The above observation may be justified in the sense that as the porosity increases, the effective as well as true diffusivity do increase, which eventually leads to expedition of the diffusion process. In a porous media, diffusion takes place in confined tortuous pores and its progression is impeded as the tortuosity increases. Our simulation also demonstrates the fact that a decrease in the mean concentration of free drug with increasing tortuosity (τ) (Fig. 11a) (i.e. an inverse relationship between free drug concentration and tortuosity is revealed). A similar pattern is also observed for bound drug (Fig. 11b). The above observation may be justified in the sense that as the tortuosity increases so too does the effective distance over which diffusion has to take place (i.e. the progression of diffusion eventually lowering the mean concentration of both drug forms is impeded).
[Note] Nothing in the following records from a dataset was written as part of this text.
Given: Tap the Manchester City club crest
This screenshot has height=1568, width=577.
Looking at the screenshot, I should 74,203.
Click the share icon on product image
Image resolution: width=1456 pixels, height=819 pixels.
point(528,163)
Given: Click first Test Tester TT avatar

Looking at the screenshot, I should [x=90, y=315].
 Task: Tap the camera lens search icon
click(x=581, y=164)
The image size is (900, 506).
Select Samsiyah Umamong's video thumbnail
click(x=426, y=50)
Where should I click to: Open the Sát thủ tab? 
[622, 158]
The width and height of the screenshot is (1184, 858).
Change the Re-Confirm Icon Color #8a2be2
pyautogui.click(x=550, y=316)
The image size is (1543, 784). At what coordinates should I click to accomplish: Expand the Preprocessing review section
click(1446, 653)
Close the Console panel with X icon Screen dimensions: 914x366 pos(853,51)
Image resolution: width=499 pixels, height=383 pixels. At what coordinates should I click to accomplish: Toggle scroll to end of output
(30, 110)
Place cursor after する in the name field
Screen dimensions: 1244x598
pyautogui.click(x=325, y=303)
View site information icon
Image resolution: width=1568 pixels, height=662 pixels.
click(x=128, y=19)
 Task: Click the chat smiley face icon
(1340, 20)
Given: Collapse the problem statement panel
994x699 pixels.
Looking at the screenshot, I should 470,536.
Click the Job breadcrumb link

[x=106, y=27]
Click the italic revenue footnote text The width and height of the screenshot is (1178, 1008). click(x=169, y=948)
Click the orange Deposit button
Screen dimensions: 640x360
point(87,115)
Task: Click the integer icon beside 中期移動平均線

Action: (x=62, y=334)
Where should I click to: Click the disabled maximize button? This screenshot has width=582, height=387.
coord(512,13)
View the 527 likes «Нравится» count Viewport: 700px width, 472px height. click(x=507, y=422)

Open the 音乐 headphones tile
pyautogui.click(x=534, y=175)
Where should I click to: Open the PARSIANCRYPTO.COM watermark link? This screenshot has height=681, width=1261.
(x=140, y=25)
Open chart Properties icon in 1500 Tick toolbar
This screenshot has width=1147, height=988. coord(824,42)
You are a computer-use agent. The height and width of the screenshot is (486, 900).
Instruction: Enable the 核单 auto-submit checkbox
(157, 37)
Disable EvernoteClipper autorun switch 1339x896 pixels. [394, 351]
Conclusions and future work
In this numerical study, a two-dimensional axisymmetric model of drug transport eluted from drug-eluting stents has been developed. We consider a two-species model, capable of predicting the delivery of drug and its retention in the arterial tissue where the transport of free drug is governed by reaction-diffusion process and that of bound drug, assuming complete immobilization in the tissue, by reaction process. Following Tzafriri et al.19 a second-order dynamic model that describes a saturating reversible binding process has been taken into account. A time-dependent release kinetic is applied on the surface of the struts.20,23 As the arterial structures such as porosity and tortuosity affect the diffusion process, their influence on the transport and retention of drug eluted from a pair of struts has been investigated successfully.
Though experimental studies can provide information on release kinetics and other histological information, computational studies can provide detailed predictions of the drug distribution and its retention within the arterial tissue. With the rapid ascent of stent-based drug delivery in the treatment of vascular disease, many important issues concerning drug delivery and its retention in the arterial tissue need to be addressed. Indeed, arterial vessels with disease are the target sites for endovascular intervention, and quantifying the pharmacokinetics for this scenario is needed towards full appreciation of drug-eluting stents and like technologies.
Abbreviations
- BMS:
bare metal stent
- CAD:
coronary artery disease
- DES:
drug-eluting stent
- ISR:
in-stent restenosis
- PCI:
percutaneous coronary intervention
Declarations
Acknowledgement
The authors gratefully acknowledge the careful scrutiny and suggestions of the learned reviewers. The authors gratefully acknowledge the partial financial support from Special Assistance Programme (SAP-III) sponsored by University Grants Commission (UGC), New Delhi, India (Grant No. F.510/3/DRS-III/2015(SAP-I)).
Conflict of interest
The authors have no conflict of interests related to this publication.
Authors’ contributions
Formulating the problem (RS, PKM); running the in-house code (RS); writing the manuscript (RS, PKM).